Please locate each line in the data below that contains the word "This" and copy those lines.
## BEGIN Dataset excerpts
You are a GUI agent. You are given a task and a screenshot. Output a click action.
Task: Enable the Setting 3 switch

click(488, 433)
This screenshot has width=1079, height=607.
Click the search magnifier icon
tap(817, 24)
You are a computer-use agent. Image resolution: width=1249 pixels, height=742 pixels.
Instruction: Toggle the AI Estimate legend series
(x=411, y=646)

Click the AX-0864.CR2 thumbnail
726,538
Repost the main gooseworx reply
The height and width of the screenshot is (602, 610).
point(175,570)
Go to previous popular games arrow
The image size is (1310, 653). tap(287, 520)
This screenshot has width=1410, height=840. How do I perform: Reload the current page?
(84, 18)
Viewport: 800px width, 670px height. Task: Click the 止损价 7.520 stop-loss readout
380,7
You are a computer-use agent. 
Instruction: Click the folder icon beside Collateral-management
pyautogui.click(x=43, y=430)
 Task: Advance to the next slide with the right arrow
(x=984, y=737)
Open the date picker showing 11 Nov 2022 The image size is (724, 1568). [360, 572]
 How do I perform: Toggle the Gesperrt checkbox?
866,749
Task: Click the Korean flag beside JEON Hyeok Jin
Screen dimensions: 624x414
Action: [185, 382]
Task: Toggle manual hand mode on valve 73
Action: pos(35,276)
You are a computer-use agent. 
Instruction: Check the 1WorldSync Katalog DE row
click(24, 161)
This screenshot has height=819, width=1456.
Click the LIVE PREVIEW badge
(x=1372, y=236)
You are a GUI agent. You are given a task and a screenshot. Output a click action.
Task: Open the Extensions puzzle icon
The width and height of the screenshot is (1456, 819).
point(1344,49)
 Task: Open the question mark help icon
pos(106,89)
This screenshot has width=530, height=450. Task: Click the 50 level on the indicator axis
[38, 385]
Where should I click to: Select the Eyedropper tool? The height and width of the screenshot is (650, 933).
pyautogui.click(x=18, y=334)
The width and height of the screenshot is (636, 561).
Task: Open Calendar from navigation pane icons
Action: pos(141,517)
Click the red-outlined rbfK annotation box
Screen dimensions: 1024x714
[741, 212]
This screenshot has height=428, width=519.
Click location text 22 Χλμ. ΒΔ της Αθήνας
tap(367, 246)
## END Dataset excerpts
#### Exercise solution:
This screenshot has width=1079, height=607.
This screenshot has width=1410, height=840. How do I perform: Reload the current page?
This screenshot has height=819, width=1456.
This screenshot has width=530, height=450. Task: Click the 50 level on the indicator axis
This screenshot has height=428, width=519.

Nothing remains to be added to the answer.